◆ **OP TE LOSSEN**
- a) Beantwoord over de tekst over Mil Kooyman:
(i) In welk jaar werkt Mil het College in Ninove af?
(ii) Op welke datum barst volgens de tekst de bom in Gent?
(iii) Met welke studies start Mil in september 1968?
- b) Wijzig in de tekst over Mil Kooyman het stuk van "Mil Kooyman was" tot en met "een betere wereld." door "compagnon" te vervangen door "partner".
- c) Ga verder met de tekst over Mil Kooyman, aansluitend op de laatste zin.

Kooyman, Mil (1949-2020)

Mil Kooyman was in de jaren 1980 mijn compagnon bij het ‘kleurenwiezen’,  een enkele keer zelfs in het Spaans met een gelegenheidsgezelschap. Mil hield erg van de Spaanse en Latijns-Amerikaanse cultuur en van kaarten. Hij kaartte zolang zijn ziekte het hem toeliet, met veel enthousiasme, zoals bij alles wat hij deed. Links, sociaal geëngageerd en met een groot hart voor onderwijs en cultuur, zette hij zich in voor zijn medemens en voor een betere wereld.

Ninove

Jeugdjaren spelen vaak een beslissende rol in een mensenleven. De kiemen voor Mil’s grote betrokkenheid bij de strijd tegen sociaal onrecht en vóór onderwijs vinden ongetwijfeld hun oorsprong in zijn jeugd. Mil is de oudste van drie kinderen. Hij groeit op in de Oost-Vlaamse provinciestad Ninove in een hecht maar een minder begoed nest. Mil krijgt op zijn tiende een grote verantwoordelijkheid wanneer zijn vader plots overlijdt en moeder alleen verder moet met een groot verdriet en een weduwenpensioen. Ze klust wat bij als kapster en grimeuse en pikt een graantje mee van het karnavalsgebeuren, dat in navolging van het nabijgelegen Aalst, ook in Ninove vanaf 1960 een bloeiende start neemt. Het gezin heeft het niet breed. Vakantie of andere extra’s zitten er niet in en verder studeren is een non-issue. Mil slaagt erin ’t College (Sint-Aloysius Ninove) af te werken in 1968 en is voorbestemd voor een carrière als bankbediende. Wanneer begin dat jaar de studentenprotesten voor ‘Leuven Vlaams’ ook navolging in Ninove kennen, zit Mil in zijn laatste humaniorajaar, wat hem niet belet enthousiast mee op te stappen. Hij is in de kop van de betogingen te vinden, die al snel de slogan in ‘Werk in eigen streek’ adopteren. Mil is geen doorsnee jongen en zijn non-conformisme botst regelmatig met de verwachtingen thuis. Hij is actief in de plaatselijke jeugdclub en het toneel, maar wil andere horizonten verkennen. Hij is vastbesloten universiteit te doen.

Rijksuniversiteit Gent

Midden de jaren ’50 komt door het gevoelig uitbreiden van het beurzensysteem, de democratisering van het hoger onderwijs goed op gang  en is het niet meer uitzonderlijk om vanuit een minder bedeeld sociaal milieu universitaire studies aan te vatten. In de praktijk is het echter vaak opboksen tegen ‘voorbestemdheid’ en ‘vooroordelen’. Voor Mil betekent het ook vakantiejobs en bijklussen om het rondgefietst te krijgen. Hij start in september 1968 met rechtenstudies. Net zoals in Leuven rommelt het ook in Gent in die jaren. Studenten eisen meer interne en externe democratisering. De bom barst op 13 maart 1969 naar aanleiding van een verbod van rector Bouckaert om illustraties te vertonen op een lezing over ‘Pornografie, zin en onzin’. Na het hardhandig optreden van de ordediensten wordt de Blandijn gedurende een week door de studenten bezet.

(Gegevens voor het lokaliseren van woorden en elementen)
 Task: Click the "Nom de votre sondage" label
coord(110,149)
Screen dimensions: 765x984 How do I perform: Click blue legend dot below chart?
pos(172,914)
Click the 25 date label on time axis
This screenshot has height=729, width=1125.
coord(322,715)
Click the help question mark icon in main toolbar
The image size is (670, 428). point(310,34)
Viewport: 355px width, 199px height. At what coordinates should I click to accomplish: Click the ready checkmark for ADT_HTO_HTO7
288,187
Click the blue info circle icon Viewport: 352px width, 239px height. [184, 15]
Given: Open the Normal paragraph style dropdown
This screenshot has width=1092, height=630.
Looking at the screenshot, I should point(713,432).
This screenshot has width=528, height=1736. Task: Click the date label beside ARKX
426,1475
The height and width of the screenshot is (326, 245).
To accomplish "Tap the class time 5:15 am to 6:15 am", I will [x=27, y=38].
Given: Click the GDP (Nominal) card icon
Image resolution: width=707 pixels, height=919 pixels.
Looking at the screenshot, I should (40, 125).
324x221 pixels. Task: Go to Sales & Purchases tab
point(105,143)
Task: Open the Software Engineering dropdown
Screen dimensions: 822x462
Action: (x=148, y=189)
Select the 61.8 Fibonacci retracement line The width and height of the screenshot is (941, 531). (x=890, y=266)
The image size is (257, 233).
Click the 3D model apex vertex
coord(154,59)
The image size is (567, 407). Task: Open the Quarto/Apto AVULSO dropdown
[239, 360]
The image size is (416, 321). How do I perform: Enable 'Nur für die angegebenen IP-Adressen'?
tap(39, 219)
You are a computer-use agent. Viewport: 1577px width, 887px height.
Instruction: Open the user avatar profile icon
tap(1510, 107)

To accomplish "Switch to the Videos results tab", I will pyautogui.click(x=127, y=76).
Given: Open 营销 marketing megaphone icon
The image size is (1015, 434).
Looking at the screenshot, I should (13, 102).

◆ **ANTWOORDEN PER OPGAVE**
- a)
(i) 1968
(ii) 13 maart 1969
(iii) Rechtenstudies

- b)
Mil Kooyman was in de jaren 1980 mijn partner bij het ‘kleurenwiezen’,  een enkele keer zelfs in het Spaans met een gelegenheidsgezelschap. Mil hield erg van de Spaanse en Latijns-Amerikaanse cultuur en van kaarten. Hij kaartte zolang zijn ziekte het hem toeliet, met veel enthousiasme, zoals bij alles wat hij deed. Links, sociaal geëngageerd en met een groot hart voor onderwijs en cultuur, zette hij zich in voor zijn medemens en voor een betere wereld.

- c)
In de nasleep van die maartbeweging worden aan verschillende faculteiten werkgroepen opgericht, die vanuit een linkse maatschappijkritiek opereren. En zo vergaderen in de loop van het academiejaar 1971-1972 een dertigtal rechtsstudenten in de Paddenstoel, het eerste vegetarisch restaurant in Gent, en stichten er socio-juridische werkgroep, beter gekend als Sojuwe. De meesten zijn kandidatuurstudenten en Mil Kooyman die dan in de tweede licentie zit, is zowat de mentor.  Sojuwe kijkt verder dan de muren van de universiteit en verder dan het maatschappelijk debat: men wil iets concreet betekenen voor de maatschappij.

De Wetswinkel

Mil krijgt de kans om met enkele medestudenten gedurende een aantal dagen de werking van de pas opgerichte Wetswinkel in Leiden te gaan bekijken. Ze komen terug in de vaste overtuiging dat dit ook in Gent een haalbare kaart is. Lang laat het initiatief niet op zich wachten. De studenten huren op eigen kosten een bel-etage tegenover het OCMW in Onderbergen en beginnen vanaf 1 maart 1972 met gratis juridisch advies voor de ‘gewone man’: de eerste Belgische wetswinkel, met supervisie door één Gentse hoogleraar in de Rechten, Wilfried Roels, een paar assistenten en enkel advocaten die de zaak genegen zijn. De conservatieve Orde van Advocaten verbiedt prompt zijn leden aan de balie om aan dit initiatief medewerking te verlenen.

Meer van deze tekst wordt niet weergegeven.